- **SUPPLIED ENTRIES**:
____________

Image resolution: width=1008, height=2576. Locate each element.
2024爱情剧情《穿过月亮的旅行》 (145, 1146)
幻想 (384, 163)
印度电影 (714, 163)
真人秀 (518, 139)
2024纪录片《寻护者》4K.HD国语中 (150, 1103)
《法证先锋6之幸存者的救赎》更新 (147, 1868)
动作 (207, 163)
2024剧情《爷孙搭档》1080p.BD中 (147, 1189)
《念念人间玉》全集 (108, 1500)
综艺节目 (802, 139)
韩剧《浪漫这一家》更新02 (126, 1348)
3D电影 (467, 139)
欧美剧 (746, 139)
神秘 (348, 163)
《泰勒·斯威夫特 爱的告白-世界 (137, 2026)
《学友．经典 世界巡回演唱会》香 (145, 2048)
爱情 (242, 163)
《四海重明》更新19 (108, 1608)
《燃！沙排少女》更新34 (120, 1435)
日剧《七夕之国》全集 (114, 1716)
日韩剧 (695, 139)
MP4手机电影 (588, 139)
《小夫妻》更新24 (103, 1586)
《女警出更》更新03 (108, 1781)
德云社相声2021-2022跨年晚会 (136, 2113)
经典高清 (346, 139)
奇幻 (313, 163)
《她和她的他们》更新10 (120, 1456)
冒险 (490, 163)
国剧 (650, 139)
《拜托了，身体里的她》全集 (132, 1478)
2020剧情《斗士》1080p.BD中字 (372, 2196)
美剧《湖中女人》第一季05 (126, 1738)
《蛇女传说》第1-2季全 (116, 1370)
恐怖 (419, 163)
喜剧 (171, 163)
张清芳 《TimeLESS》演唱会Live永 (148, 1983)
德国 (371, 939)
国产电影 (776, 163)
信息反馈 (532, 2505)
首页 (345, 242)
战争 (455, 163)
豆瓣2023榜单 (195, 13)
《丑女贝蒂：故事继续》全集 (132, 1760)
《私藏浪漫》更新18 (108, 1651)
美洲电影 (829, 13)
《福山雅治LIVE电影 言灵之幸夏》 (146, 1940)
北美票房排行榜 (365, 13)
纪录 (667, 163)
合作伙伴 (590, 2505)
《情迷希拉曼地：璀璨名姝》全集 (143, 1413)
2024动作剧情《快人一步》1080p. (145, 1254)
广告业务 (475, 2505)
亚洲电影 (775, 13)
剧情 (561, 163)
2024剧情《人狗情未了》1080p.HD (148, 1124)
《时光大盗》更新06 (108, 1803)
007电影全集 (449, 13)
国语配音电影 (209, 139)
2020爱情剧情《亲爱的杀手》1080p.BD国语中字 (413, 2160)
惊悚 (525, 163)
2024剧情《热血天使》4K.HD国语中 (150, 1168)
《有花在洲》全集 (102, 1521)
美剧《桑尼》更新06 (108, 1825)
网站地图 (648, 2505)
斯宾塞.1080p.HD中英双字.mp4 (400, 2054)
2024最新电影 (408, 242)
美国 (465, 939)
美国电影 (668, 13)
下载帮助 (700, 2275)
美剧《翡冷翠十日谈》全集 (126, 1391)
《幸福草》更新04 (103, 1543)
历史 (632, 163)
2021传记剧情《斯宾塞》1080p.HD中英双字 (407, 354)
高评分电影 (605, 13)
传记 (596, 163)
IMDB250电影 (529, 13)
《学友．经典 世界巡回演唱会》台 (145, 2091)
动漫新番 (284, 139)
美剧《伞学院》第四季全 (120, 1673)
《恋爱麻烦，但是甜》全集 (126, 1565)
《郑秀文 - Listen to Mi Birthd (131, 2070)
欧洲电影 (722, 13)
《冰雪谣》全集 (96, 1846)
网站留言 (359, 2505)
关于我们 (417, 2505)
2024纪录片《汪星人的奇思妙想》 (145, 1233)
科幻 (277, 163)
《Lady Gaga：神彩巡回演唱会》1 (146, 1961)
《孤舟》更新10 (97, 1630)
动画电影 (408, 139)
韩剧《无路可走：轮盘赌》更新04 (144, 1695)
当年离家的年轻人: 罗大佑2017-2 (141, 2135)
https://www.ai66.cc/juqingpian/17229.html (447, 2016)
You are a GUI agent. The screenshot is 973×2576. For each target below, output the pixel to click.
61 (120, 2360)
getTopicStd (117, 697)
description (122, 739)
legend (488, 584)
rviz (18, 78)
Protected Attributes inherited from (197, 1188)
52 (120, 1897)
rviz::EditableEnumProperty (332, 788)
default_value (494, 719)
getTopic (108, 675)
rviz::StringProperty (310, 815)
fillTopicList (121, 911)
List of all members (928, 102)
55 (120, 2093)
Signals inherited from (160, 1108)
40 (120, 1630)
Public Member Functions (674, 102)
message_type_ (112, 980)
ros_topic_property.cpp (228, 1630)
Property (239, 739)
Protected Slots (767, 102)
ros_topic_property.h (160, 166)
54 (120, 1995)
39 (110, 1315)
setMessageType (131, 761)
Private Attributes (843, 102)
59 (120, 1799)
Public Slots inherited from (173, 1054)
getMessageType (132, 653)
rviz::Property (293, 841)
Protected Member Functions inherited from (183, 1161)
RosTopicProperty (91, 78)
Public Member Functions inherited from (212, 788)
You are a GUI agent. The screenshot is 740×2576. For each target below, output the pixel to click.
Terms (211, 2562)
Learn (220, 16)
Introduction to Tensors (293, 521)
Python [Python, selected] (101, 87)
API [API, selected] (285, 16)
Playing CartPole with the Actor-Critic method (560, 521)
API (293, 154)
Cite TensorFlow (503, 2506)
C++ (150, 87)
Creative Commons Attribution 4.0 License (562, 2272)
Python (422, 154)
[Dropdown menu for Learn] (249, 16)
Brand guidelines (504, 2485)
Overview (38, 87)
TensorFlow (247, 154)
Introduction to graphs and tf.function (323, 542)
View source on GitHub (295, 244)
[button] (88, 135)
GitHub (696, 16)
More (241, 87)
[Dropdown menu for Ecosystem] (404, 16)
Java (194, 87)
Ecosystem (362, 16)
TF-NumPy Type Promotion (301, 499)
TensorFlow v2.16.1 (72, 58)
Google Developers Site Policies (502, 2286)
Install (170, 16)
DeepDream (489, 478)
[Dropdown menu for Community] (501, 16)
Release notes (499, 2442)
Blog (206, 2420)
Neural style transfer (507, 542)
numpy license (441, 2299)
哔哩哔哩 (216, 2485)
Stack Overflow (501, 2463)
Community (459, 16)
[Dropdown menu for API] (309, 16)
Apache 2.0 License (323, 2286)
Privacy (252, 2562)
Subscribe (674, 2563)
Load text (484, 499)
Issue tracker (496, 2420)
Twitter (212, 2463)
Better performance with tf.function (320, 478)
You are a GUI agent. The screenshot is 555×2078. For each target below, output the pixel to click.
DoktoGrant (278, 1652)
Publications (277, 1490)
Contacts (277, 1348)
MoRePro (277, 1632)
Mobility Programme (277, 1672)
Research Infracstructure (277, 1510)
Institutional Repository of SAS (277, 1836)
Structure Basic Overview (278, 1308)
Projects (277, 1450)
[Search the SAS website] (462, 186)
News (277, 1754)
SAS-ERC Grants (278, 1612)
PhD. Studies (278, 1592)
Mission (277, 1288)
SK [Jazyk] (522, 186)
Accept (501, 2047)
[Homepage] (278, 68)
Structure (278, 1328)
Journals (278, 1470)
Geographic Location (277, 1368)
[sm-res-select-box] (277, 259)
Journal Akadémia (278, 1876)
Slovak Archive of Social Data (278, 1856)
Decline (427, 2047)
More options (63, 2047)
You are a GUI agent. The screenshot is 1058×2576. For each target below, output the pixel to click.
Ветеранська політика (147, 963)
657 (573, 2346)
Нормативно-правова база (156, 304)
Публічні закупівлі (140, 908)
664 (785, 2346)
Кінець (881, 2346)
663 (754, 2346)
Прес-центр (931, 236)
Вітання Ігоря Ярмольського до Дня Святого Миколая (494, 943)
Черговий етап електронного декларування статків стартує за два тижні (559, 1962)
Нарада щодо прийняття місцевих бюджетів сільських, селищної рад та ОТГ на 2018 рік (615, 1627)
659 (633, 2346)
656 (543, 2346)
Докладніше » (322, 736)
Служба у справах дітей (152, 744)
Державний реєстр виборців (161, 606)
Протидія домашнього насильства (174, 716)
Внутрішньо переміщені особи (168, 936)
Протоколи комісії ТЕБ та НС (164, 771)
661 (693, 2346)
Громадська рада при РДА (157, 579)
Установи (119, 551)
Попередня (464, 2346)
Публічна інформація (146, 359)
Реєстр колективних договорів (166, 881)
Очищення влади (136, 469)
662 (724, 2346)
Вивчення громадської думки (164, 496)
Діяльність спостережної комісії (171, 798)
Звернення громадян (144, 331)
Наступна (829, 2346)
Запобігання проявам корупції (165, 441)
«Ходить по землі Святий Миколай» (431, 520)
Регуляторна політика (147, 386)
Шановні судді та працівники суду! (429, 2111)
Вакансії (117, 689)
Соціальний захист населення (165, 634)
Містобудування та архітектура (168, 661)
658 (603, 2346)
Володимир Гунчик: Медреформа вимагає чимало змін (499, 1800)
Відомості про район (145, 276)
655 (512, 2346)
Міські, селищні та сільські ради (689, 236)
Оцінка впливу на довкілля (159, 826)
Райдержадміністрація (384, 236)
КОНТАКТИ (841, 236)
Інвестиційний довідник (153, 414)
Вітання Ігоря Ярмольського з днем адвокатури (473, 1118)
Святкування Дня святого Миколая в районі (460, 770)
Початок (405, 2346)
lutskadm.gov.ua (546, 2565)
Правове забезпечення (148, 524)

____________

- **DIRECTIVE**:
Output the data from the line with "韩剧《无路可走：轮盘赌》更新04 (144, 1695)" up to and including the line with "Public Member Functions inherited" as a JSON list of strings, one string per line, omitting blank lines.

- **OUTPUT**:
[
  "韩剧《无路可走：轮盘赌》更新04 (144, 1695)",
  "当年离家的年轻人: 罗大佑2017-2 (141, 2135)",
  "https://www.ai66.cc/juqingpian/17229.html (447, 2016)",
  "You are a GUI agent. The screenshot is 973×2576. For each target below, output the pixel to click.",
  "61 (120, 2360)",
  "getTopicStd (117, 697)",
  "description (122, 739)",
  "legend (488, 584)",
  "rviz (18, 78)",
  "Protected Attributes inherited from (197, 1188)",
  "52 (120, 1897)",
  "rviz::EditableEnumProperty (332, 788)",
  "default_value (494, 719)",
  "getTopic (108, 675)",
  "rviz::StringProperty (310, 815)",
  "fillTopicList (121, 911)",
  "List of all members (928, 102)",
  "55 (120, 2093)",
  "Signals inherited from (160, 1108)",
  "40 (120, 1630)",
  "Public Member Functions (674, 102)",
  "message_type_ (112, 980)",
  "ros_topic_property.cpp (228, 1630)",
  "Property (239, 739)",
  "Protected Slots (767, 102)",
  "ros_topic_property.h (160, 166)",
  "54 (120, 1995)",
  "39 (110, 1315)",
  "setMessageType (131, 761)",
  "Private Attributes (843, 102)",
  "59 (120, 1799)",
  "Public Slots inherited from (173, 1054)",
  "getMessageType (132, 653)",
  "rviz::Property (293, 841)",
  "Protected Member Functions inherited from (183, 1161)",
  "RosTopicProperty (91, 78)",
  "Public Member Functions inherited from (212, 788)"
]